**DATA PROVIDED**

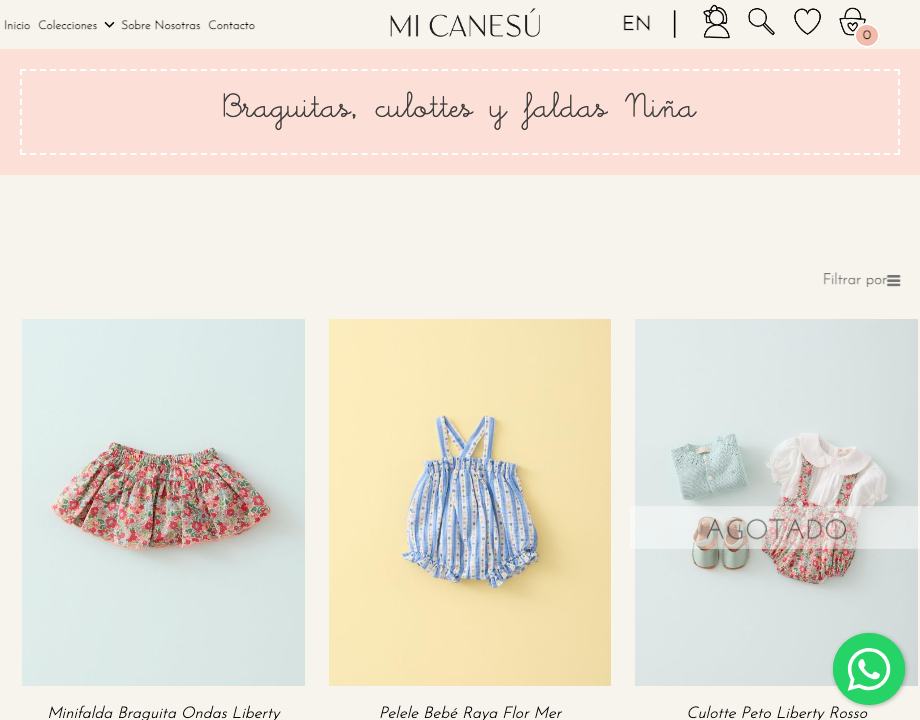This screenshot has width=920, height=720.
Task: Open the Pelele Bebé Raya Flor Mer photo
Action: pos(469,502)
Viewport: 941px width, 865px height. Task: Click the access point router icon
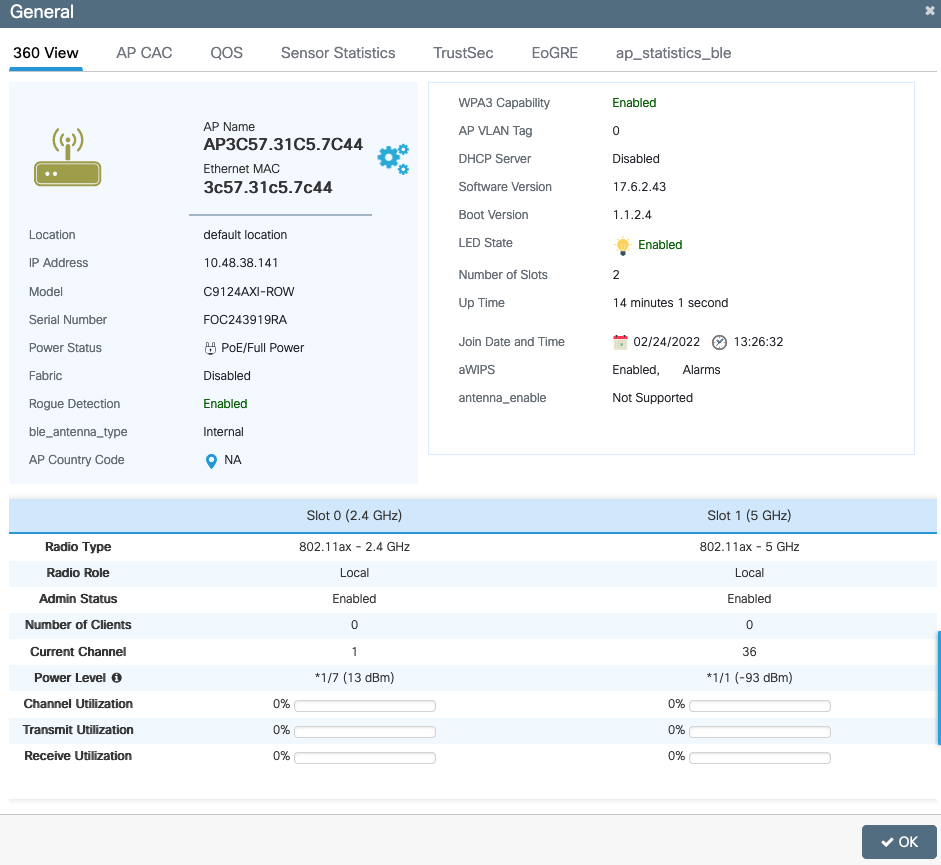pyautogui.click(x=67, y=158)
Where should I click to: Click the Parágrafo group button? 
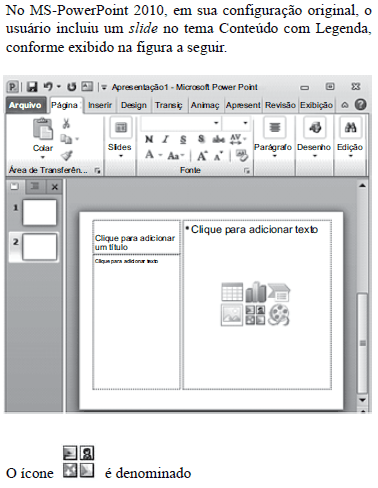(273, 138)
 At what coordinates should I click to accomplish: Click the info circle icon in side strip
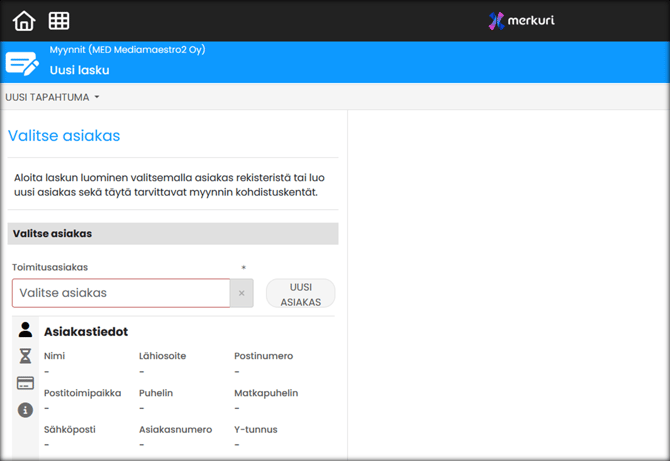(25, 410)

==

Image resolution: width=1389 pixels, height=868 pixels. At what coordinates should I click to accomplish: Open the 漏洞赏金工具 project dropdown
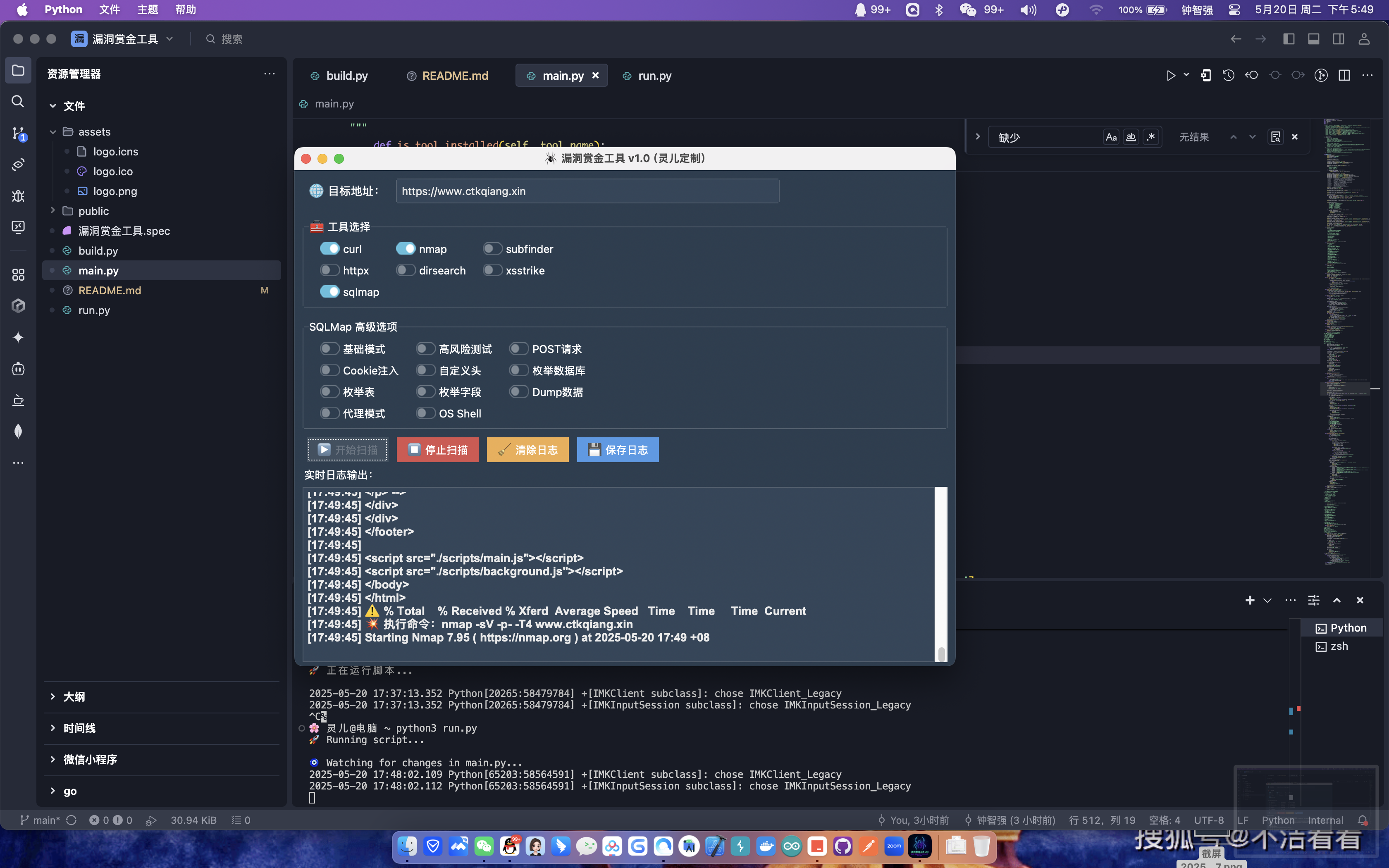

**PROBLEM TO SOLVE**
Show every line of the records that contains the word "icon". Case counts.

**IN RESPONSE**
Viewport: 941px width, 865px height. Task: Click the access point router icon
 At what coordinates should I click to accomplish: Click the info circle icon in side strip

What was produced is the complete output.